> [THE TASK]: How many lines of the listing below contain the string "dimensions"? Reply with the number alone.

> [EXCERPTED RECORDS]:
===
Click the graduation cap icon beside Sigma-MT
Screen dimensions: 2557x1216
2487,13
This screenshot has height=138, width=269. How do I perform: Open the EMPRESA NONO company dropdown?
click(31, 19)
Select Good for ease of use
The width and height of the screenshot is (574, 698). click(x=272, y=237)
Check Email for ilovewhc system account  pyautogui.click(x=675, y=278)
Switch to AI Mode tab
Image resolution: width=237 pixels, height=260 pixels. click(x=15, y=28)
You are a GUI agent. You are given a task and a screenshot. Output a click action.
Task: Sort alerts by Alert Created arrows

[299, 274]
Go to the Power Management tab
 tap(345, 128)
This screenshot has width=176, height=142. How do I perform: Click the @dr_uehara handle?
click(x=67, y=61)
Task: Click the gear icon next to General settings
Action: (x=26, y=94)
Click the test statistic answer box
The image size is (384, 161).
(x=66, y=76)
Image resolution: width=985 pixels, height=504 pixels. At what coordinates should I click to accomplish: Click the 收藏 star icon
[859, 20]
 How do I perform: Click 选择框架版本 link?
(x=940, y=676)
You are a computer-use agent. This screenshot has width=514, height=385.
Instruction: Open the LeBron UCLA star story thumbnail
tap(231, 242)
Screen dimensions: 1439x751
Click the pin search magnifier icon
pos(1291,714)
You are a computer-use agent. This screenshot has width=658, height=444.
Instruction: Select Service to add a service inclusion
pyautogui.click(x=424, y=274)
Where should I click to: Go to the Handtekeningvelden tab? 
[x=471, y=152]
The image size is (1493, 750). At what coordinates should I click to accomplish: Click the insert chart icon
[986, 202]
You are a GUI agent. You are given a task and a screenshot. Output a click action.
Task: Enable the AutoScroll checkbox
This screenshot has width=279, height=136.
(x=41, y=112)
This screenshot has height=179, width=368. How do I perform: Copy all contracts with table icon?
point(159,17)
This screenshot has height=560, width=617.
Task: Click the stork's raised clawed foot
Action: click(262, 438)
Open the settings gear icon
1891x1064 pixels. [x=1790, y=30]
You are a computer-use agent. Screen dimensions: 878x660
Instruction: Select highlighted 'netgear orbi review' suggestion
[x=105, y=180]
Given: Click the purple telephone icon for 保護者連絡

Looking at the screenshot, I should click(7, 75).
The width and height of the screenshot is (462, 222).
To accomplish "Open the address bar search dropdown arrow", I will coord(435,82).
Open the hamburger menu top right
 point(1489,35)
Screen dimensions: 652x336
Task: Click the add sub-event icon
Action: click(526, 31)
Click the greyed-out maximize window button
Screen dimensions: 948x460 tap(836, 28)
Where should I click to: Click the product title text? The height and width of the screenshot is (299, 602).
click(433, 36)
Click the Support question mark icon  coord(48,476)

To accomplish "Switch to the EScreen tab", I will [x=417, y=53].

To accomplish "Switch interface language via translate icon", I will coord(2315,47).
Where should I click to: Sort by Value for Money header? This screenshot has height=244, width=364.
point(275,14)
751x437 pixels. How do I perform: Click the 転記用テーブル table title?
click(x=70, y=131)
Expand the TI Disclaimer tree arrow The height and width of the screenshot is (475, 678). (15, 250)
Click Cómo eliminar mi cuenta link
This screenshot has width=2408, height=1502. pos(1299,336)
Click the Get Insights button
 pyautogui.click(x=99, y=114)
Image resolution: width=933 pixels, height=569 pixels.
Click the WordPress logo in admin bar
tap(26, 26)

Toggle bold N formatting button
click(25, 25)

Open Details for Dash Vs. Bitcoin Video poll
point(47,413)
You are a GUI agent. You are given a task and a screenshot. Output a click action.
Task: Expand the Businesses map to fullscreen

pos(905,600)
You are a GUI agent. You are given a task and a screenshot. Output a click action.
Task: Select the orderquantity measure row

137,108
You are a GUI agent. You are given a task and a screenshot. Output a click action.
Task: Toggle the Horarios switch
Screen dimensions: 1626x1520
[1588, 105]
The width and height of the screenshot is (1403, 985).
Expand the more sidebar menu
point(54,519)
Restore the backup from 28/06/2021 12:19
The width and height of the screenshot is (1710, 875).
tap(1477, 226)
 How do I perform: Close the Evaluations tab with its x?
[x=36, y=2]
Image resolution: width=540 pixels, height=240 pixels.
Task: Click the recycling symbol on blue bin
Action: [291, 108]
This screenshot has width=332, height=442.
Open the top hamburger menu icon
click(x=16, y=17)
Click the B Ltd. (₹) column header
===
> [FULL RESPONSE]: 6